(Data excerpts)
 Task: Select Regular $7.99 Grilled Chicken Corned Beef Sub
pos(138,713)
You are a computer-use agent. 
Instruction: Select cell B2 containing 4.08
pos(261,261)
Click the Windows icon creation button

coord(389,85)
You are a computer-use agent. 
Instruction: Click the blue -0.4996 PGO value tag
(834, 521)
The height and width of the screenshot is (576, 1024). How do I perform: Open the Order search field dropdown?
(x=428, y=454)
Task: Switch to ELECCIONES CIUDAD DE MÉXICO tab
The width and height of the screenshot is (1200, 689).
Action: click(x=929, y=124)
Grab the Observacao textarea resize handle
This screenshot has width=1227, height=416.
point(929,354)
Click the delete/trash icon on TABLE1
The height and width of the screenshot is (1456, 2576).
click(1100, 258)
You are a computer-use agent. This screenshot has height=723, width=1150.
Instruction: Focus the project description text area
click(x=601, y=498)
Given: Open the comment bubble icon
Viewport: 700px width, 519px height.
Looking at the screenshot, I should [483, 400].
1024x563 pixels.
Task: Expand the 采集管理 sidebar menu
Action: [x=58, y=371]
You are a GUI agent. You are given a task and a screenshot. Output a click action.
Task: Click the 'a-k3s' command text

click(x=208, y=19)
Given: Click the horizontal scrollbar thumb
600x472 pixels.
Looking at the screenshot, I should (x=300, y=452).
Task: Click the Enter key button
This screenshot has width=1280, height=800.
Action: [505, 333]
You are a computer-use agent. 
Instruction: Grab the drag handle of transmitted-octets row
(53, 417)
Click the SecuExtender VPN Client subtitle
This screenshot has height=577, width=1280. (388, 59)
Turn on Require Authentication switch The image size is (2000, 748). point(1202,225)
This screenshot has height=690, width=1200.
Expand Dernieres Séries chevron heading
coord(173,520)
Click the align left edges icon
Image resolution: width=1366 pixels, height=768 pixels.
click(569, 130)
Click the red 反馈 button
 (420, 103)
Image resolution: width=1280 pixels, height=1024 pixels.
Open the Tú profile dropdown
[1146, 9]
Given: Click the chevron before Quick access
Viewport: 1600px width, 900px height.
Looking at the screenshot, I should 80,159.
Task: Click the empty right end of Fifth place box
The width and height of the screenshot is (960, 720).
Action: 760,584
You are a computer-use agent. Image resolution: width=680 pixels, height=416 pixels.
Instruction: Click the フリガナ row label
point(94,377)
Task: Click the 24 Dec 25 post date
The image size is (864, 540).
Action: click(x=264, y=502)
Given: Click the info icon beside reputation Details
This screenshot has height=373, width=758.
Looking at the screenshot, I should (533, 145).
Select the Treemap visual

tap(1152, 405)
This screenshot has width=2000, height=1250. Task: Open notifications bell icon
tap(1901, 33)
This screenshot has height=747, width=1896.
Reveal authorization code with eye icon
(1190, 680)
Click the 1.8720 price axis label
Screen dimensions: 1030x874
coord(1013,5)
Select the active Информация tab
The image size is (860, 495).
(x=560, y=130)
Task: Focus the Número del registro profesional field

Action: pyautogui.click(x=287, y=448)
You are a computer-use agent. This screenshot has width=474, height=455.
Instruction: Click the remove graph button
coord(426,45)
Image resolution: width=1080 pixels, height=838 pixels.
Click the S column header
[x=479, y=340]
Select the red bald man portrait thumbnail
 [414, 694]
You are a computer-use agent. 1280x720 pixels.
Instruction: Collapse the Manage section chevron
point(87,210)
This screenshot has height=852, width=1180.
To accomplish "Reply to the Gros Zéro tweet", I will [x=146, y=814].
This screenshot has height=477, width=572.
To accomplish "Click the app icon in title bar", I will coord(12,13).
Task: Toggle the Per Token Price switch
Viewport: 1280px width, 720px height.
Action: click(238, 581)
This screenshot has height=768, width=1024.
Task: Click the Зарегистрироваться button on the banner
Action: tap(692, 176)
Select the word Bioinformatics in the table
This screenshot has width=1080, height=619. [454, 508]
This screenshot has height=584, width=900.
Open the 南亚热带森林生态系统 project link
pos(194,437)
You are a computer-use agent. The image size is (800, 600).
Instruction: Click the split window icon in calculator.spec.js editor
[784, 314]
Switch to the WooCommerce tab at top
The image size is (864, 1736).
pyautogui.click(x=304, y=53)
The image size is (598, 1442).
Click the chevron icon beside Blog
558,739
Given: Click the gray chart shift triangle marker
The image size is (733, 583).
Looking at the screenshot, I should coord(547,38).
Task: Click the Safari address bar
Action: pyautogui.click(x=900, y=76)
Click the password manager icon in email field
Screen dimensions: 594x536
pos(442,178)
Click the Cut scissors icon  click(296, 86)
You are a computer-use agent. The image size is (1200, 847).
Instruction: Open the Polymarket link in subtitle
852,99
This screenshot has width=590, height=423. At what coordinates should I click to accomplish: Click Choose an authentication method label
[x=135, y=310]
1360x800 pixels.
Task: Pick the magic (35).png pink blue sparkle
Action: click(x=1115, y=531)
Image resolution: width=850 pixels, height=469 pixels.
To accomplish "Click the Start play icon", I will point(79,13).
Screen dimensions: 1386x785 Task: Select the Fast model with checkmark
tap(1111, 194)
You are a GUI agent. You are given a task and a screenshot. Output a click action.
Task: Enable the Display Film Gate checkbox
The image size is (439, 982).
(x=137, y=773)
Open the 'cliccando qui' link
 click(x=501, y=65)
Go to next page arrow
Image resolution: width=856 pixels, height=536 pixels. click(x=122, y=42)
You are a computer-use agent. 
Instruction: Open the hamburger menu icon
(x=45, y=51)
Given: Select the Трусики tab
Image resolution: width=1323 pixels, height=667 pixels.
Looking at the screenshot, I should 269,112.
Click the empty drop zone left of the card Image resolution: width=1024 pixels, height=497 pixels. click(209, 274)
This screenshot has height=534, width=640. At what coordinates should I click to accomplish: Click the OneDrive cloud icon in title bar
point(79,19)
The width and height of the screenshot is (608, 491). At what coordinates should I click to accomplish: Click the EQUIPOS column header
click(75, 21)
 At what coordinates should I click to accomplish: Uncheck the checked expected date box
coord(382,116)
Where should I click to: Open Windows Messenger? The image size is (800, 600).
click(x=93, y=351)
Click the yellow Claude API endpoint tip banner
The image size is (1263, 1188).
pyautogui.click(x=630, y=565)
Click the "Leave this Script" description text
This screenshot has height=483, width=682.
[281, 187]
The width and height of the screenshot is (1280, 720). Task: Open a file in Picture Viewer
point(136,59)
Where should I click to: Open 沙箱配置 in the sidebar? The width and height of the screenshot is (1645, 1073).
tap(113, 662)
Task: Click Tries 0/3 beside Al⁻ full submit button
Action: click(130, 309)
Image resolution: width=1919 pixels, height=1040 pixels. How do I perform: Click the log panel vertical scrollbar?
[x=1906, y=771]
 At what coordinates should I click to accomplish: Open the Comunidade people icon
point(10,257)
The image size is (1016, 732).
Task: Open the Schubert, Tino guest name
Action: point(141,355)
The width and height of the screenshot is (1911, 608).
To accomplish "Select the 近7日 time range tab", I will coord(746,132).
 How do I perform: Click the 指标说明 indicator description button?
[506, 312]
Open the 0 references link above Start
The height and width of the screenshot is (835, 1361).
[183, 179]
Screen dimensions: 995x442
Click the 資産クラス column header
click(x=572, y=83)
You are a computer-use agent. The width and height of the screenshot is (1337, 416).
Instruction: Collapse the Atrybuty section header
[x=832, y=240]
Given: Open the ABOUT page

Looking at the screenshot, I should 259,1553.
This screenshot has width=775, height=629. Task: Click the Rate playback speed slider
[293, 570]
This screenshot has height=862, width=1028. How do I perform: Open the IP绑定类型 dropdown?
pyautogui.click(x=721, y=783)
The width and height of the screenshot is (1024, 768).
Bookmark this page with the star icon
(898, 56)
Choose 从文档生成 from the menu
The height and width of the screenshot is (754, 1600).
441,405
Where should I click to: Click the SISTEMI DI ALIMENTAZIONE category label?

> _WORK TASK_:
The answer is the lines above between the line holding "Reveal authorization code with eye icon" and the line holding "Task: Toggle the Per Token Price switch", inclusive, each written out exactly, and no others.

> _EXPECTED ANSWER_:
Reveal authorization code with eye icon
(1190, 680)
Click the 1.8720 price axis label
Screen dimensions: 1030x874
coord(1013,5)
Select the active Информация tab
The image size is (860, 495).
(x=560, y=130)
Task: Focus the Número del registro profesional field

Action: pyautogui.click(x=287, y=448)
You are a computer-use agent. This screenshot has width=474, height=455.
Instruction: Click the remove graph button
coord(426,45)
Image resolution: width=1080 pixels, height=838 pixels.
Click the S column header
[x=479, y=340]
Select the red bald man portrait thumbnail
 [414, 694]
You are a computer-use agent. 1280x720 pixels.
Instruction: Collapse the Manage section chevron
point(87,210)
This screenshot has height=852, width=1180.
To accomplish "Reply to the Gros Zéro tweet", I will [x=146, y=814].
This screenshot has height=477, width=572.
To accomplish "Click the app icon in title bar", I will coord(12,13).
Task: Toggle the Per Token Price switch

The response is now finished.